> [MATERIAL FOR THE TASK]:
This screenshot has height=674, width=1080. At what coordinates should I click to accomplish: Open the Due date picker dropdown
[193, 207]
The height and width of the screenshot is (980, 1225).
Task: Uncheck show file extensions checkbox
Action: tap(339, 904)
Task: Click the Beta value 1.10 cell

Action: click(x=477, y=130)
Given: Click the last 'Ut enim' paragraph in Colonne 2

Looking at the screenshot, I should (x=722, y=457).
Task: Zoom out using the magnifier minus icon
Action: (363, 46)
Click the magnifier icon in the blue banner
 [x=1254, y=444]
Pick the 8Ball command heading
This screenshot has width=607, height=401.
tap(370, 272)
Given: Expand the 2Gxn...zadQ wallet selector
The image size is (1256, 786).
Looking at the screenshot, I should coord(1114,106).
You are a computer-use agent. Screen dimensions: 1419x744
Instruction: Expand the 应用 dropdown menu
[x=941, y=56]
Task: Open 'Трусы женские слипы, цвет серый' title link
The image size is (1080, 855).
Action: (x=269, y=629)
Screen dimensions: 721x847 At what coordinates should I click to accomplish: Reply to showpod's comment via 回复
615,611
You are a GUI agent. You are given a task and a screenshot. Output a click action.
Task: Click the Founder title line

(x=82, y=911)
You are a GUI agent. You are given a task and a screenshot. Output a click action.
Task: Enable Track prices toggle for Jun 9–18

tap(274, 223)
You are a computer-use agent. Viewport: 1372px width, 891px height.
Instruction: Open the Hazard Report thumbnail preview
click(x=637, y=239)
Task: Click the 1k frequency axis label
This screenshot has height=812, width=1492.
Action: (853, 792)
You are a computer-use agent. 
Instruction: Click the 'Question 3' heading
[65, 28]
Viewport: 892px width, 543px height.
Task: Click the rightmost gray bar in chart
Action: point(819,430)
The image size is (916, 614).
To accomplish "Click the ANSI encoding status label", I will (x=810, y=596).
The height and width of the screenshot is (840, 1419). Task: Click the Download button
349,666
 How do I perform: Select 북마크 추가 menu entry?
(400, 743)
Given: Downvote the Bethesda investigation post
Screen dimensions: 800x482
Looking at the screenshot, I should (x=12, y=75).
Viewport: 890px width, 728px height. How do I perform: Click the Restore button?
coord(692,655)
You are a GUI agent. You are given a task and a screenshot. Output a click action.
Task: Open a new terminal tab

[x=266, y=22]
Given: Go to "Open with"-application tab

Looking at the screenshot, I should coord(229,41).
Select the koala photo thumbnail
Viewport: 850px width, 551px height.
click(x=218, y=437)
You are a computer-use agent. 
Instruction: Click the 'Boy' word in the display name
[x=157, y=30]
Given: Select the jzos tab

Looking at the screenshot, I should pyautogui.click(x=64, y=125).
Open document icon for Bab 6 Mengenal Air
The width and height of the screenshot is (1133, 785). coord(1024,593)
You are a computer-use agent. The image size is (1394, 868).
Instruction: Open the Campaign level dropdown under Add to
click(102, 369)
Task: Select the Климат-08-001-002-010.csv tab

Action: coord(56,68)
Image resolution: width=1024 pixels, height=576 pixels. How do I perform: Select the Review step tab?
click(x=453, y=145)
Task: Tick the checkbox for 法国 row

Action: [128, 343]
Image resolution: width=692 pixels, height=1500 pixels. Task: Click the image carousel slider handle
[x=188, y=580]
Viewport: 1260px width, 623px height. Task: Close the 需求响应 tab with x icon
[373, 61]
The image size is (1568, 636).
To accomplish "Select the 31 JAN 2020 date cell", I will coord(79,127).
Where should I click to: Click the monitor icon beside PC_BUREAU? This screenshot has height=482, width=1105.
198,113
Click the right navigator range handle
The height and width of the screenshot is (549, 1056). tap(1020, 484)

> [EXERCISE DESCRIPTION]: In the data above, start at the line that has "Task: Click the Founder title line", stop after the line that has "The image size is (1568, 636).", and print every line in between exactly as it stands.

> [RESPONSE FOR THIS EXERCISE]:
Task: Click the Founder title line

(x=82, y=911)
You are a GUI agent. You are given a task and a screenshot. Output a click action.
Task: Enable Track prices toggle for Jun 9–18

tap(274, 223)
You are a computer-use agent. Viewport: 1372px width, 891px height.
Instruction: Open the Hazard Report thumbnail preview
click(x=637, y=239)
Task: Click the 1k frequency axis label
This screenshot has height=812, width=1492.
Action: (853, 792)
You are a computer-use agent. 
Instruction: Click the 'Question 3' heading
[65, 28]
Viewport: 892px width, 543px height.
Task: Click the rightmost gray bar in chart
Action: point(819,430)
The image size is (916, 614).
To accomplish "Click the ANSI encoding status label", I will (x=810, y=596).
The height and width of the screenshot is (840, 1419). Task: Click the Download button
349,666
 How do I perform: Select 북마크 추가 menu entry?
(400, 743)
Given: Downvote the Bethesda investigation post
Screen dimensions: 800x482
Looking at the screenshot, I should (x=12, y=75).
Viewport: 890px width, 728px height. How do I perform: Click the Restore button?
coord(692,655)
You are a GUI agent. You are given a task and a screenshot. Output a click action.
Task: Open a new terminal tab

[x=266, y=22]
Given: Go to "Open with"-application tab

Looking at the screenshot, I should coord(229,41).
Select the koala photo thumbnail
Viewport: 850px width, 551px height.
click(x=218, y=437)
You are a computer-use agent. 
Instruction: Click the 'Boy' word in the display name
[x=157, y=30]
Given: Select the jzos tab

Looking at the screenshot, I should pyautogui.click(x=64, y=125).
Open document icon for Bab 6 Mengenal Air
The width and height of the screenshot is (1133, 785). coord(1024,593)
You are a computer-use agent. The image size is (1394, 868).
Instruction: Open the Campaign level dropdown under Add to
click(102, 369)
Task: Select the Климат-08-001-002-010.csv tab

Action: coord(56,68)
Image resolution: width=1024 pixels, height=576 pixels. How do I perform: Select the Review step tab?
click(x=453, y=145)
Task: Tick the checkbox for 法国 row

Action: [128, 343]
Image resolution: width=692 pixels, height=1500 pixels. Task: Click the image carousel slider handle
[x=188, y=580]
Viewport: 1260px width, 623px height. Task: Close the 需求响应 tab with x icon
[373, 61]
The image size is (1568, 636).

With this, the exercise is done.